= UFO sightings in Mexico =

List of UFO sightings in the nation of Mexico

This is a list of alleged sightings of unidentified flying objects or UFOs in Mexico.

== 1883 ==

- On 12 August 1883, the astronomer José Bonilla reported that he saw "more than 300 dark, unidentified objects crossing before the Sun" while observing sunspot activity at Zacatecas Observatory in Mexico. He took a number of wet-plate photographs at 1/100-second exposure. Skeptical explanations have included high-flying geese or fragmented pieces of a comet. Bonilla is usually given the distinction of having taken the earliest photo of an "unidentified flying object", with some ufological literature interpreting the photographs as either alien spacecraft or an unsolved mystery.

==1974==
- According to ufologists, local residents reported a mid-air collision between a UFO and a small airplane near the town of Coyame on 25 August 1974, followed by a military investigation and cover-up.
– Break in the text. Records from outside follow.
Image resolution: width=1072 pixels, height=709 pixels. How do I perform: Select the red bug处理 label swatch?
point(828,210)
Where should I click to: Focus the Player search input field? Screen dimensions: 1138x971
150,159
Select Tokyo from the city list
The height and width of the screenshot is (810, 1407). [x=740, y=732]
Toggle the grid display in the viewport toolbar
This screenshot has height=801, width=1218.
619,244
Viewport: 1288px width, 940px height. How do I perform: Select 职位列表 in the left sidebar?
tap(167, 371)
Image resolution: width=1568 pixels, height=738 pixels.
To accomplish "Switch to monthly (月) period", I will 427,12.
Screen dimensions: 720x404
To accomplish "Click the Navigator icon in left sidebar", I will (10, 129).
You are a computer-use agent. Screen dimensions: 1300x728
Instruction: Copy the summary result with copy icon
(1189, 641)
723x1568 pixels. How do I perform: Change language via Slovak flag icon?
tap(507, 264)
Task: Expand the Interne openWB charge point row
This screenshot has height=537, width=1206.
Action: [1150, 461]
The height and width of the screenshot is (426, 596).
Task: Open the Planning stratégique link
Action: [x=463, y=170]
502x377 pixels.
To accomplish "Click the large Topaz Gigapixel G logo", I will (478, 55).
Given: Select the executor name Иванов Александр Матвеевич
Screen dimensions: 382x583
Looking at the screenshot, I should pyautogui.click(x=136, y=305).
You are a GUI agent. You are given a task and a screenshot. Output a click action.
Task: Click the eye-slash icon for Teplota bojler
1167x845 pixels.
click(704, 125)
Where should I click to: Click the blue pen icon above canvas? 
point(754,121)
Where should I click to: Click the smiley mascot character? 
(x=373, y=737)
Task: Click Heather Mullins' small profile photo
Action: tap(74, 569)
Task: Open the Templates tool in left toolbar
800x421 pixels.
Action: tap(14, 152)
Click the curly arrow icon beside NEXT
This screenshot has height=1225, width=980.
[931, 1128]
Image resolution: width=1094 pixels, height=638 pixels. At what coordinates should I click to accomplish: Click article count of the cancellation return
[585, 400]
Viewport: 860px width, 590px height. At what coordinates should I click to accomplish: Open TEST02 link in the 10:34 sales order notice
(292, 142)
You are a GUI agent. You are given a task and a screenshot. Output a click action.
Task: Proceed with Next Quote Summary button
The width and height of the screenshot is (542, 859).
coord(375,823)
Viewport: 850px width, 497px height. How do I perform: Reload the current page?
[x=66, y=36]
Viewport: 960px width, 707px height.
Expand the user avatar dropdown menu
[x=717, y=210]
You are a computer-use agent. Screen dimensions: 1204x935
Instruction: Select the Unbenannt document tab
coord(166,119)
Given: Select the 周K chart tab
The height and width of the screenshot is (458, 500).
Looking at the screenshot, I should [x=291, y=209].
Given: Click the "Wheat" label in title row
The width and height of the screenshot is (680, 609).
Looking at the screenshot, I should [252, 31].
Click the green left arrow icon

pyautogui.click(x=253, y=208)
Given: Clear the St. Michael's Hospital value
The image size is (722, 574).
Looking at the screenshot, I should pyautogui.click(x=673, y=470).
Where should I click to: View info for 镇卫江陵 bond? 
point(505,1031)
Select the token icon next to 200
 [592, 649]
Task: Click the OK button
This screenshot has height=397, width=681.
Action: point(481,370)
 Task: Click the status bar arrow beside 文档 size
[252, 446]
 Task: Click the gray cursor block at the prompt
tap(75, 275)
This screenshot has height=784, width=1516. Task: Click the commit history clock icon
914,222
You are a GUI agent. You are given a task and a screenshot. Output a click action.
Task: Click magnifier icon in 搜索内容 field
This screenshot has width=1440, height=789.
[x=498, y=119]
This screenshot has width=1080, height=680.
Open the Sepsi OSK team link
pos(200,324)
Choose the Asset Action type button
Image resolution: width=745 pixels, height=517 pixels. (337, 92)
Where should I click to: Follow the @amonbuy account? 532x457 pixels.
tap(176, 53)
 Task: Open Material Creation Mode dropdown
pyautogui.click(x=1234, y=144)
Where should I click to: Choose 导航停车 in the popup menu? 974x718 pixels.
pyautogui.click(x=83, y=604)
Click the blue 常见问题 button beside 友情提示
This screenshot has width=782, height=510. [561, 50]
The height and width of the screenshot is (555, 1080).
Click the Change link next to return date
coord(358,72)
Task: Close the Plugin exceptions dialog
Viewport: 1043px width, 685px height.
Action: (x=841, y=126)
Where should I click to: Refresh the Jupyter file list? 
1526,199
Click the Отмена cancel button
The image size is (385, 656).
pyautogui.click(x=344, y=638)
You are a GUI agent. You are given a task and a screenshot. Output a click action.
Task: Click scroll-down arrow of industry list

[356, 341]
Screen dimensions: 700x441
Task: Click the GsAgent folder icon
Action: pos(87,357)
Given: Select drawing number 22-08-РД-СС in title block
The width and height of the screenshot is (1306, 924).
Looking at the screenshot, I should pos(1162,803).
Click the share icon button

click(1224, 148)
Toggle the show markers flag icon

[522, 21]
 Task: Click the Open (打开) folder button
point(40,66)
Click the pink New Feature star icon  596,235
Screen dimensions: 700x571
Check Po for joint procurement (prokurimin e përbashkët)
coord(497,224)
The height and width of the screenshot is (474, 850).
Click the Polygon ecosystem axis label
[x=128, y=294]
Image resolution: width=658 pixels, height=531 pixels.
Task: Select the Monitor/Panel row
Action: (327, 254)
However, historians say that such "UFO reports" were likely prompted by the 1974 crash and military recovery of a Cessna aircraft involved in drug trafficking.

== 2004 ==
- On 5 March, Mexican Air Force pilots using infrared equipment to search for drug-smuggling aircraft recorded 11 unidentified objects over southern Campeche. Mexico’s Defense Department issued a press release on 12 May accompanied by videotape that showed bright moving lights at 11,500 ft. Mexican ufologist Jaime Maussan interpreted the videotape as "proof of alien visitation", but science writer and skeptic Michael Shermer was critical of witness accounts that "varied wildly", saying, "it was like a fisherman's tale, growing with each retelling", while other experts suggested the lights were most likely burn-off flares on offshore oil platforms in the Gulf of Mexico.